_Required work_. Extend the biography of the Belgian physical chemist Jean Timmermans from the point where it stops.

_Text to read_.
=-=-=-=-=
= Jean Timmermans =

Belgian physical chemist (1882–1971)

Jean Émile Charles Timmermans (8 January 1882 – 27 August 1971) was a Belgian physical chemist and educator. He was known for the discovery of plastic crystals and the published books on physical chemistry constants and experimental data of pure solutions. He also curated the work of Belgian chemist Jean Stas. Timmermans was a member of the Brussels school of thermodynamics centered around Brussels and one of the mentors of Nobel laureate Ilya Prigogine.

== Education and career ==
Timmermans was born in Brussels and obtained his BA in chemistry from the Université libre de Bruxelles (ULB) in 1900. His PhD on liquid demixing, which he received in 1905, was supervised by French chemist Léon Maurice Crismer. Timmermans became an assistant afterwards and worked in the laboratories of Viktor Rothmund at the German University in Prague from 1905 to 1906, Sydney Young at Trinity College Dublin from 1906 to 1908, Johannes Diderik van der Waals at the University of Amsterdam from 1908 to 1911, and Philippe A. Guye at the University of Geneva from 1912 to 1913. Timmermans became a lecturer (chargé de cours) at the ULB afterwards. During World War I from 1914 till 1918, he worked in the Laboratory of the Belgian army located at Sorbonne University in Paris. After the war, the International Union of Pure and Applied Chemistry commissioned Timmermans to establish a Bureau of standards at the ULB. This proposal was realized and Timmermans became the head of the International Bureau of Physico-chemical Standards (Bureau International des Etalons Physico-Chimiques) located at the Université libre de Bruxelles since its foundation in 1921. In 1923, Timmermans became a full professor at the ULB and stayed there until World War II. From 1941 to 1945, he was an academic on exile in London and was in charge of the Department of Higher Education at the exiled Ministry of Education. He was an executive committee member and represents Belgium in the Association of University Professors and Lecturers of the Allied Countries in Great Britain.
=-=-=-=-=
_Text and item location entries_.
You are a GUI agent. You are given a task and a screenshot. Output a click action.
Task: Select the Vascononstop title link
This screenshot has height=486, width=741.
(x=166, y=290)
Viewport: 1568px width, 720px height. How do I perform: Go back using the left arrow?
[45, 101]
=-=-=-=-=
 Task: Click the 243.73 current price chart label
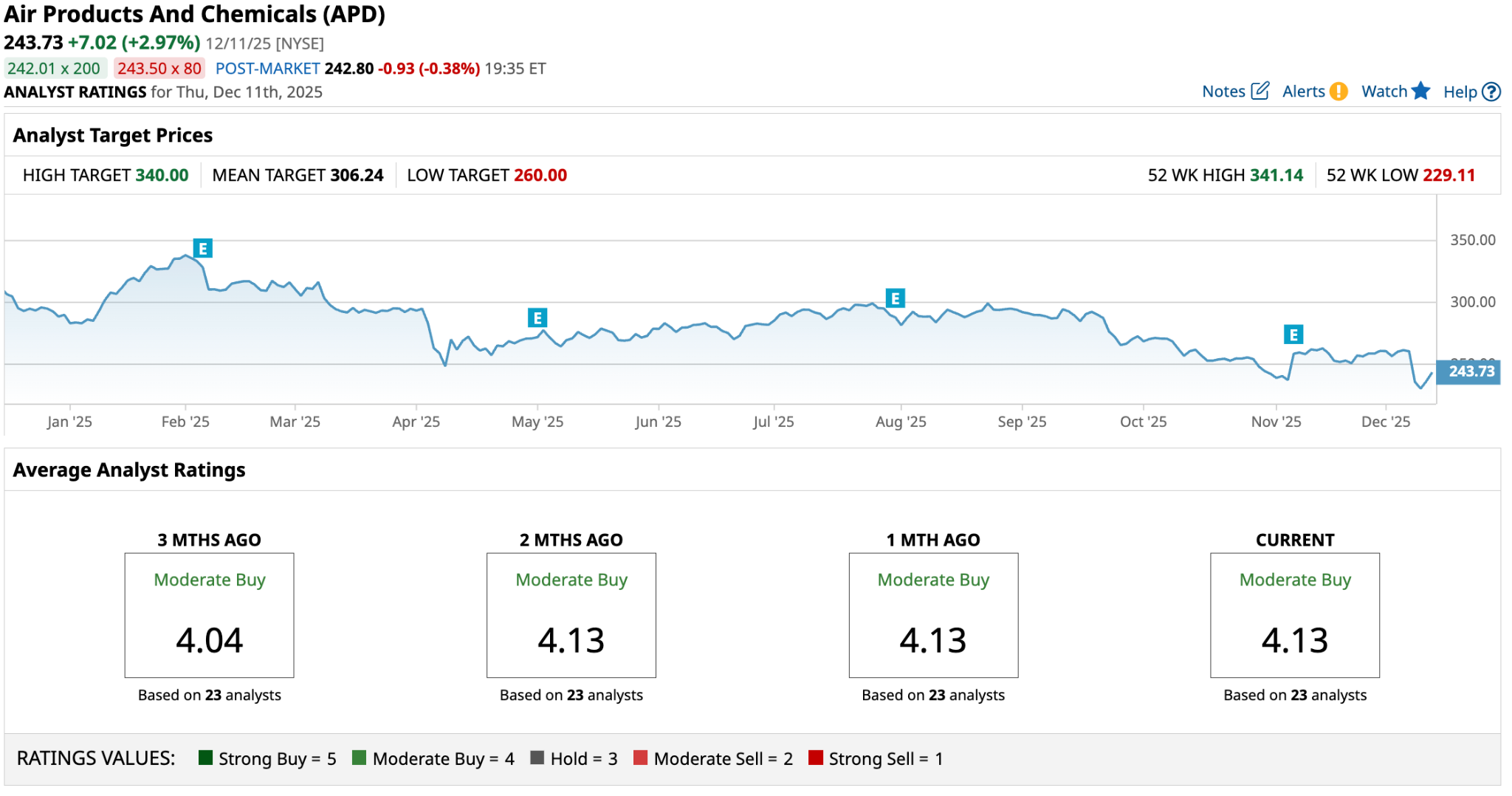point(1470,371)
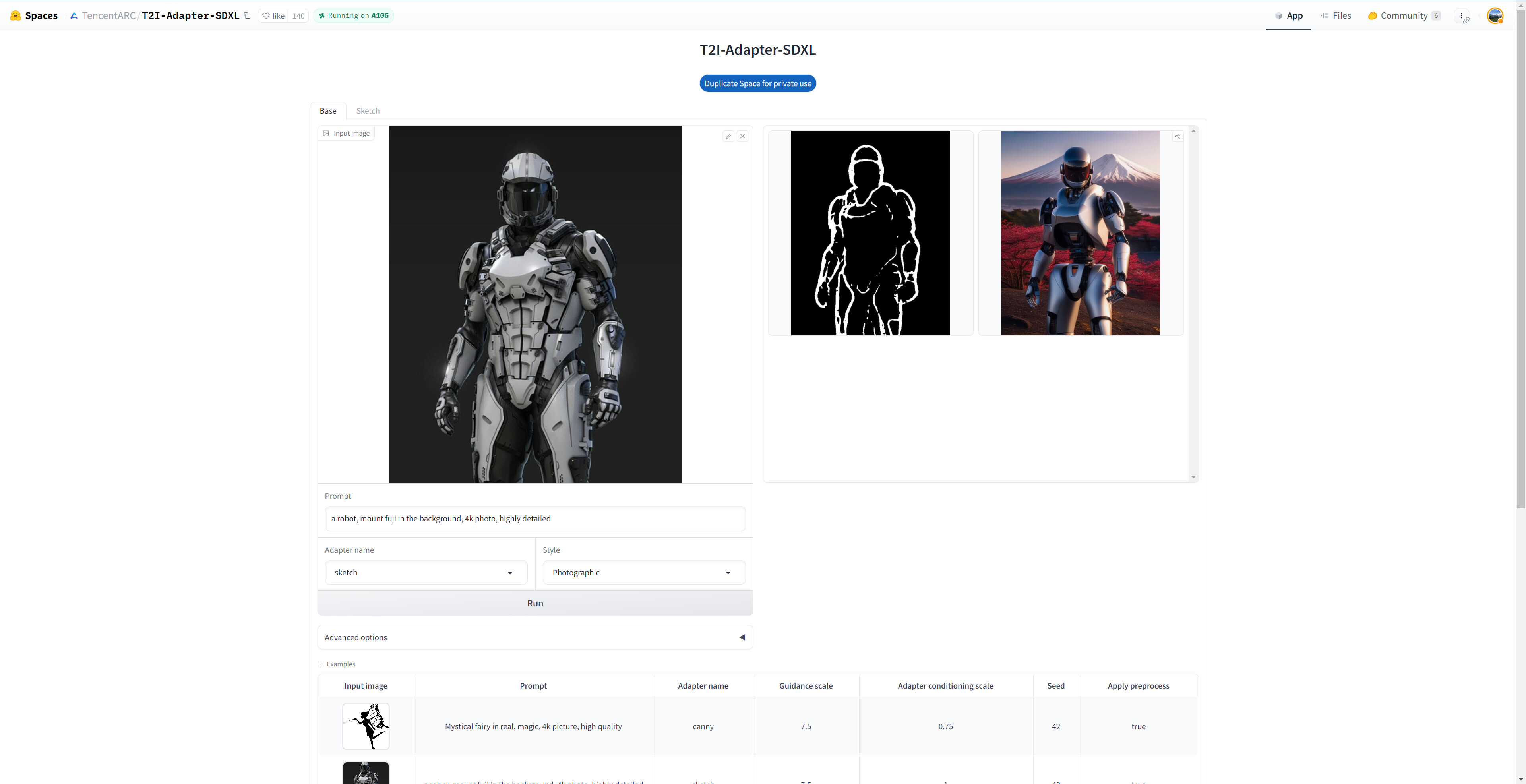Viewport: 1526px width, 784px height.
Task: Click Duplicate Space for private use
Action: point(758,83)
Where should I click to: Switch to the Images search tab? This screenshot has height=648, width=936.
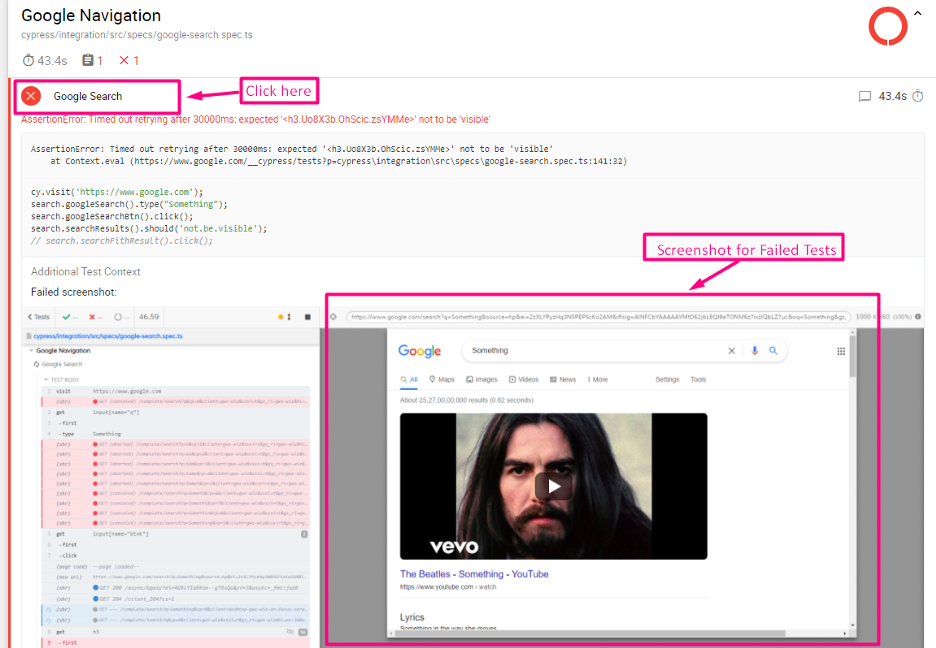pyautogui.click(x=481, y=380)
=-=-=-=-=
_Written reply_.
In 1945, Timmermans became a corresponding member of the Royal Academy of Science, Letters and Fine Arts of Belgium. He received the Gay-Lussac medal of the Belgian Royal Society of Chemistry (Société Royale de Chimie Belgique), where he was a president from 1927 to 1928. Timmermans was the dean of the faculty of sciences at the ULB between 1935 and 1938. He also received an honorary doctorate from the University of Dijon.

== Bibliography ==
- Timmermans, Jean (1928). "La notion d'espèce en chimie"
  - Translated version Timmermans, Jean (1940). "Chemical Species"
- Timmermans, Jean (1936). "Les Solutions Concentrées"
- Timmermans, Jean (1939). "Le polymorphisme des composés organiques"
- Timmermans, Jean (1947). "Histoire de la chimie"
- Timmermans, Jean (1950). "Physico-chemical Constants of Pure Organic Compounds"
- Timmermans, Jean (1959). "The Physico-chemical Constants of Binary Systems in Concentrated Solutions"
- Timmermans, Jean (1959). "The Physico-chemical Constants of Binary Systems in Concentrated Solutions"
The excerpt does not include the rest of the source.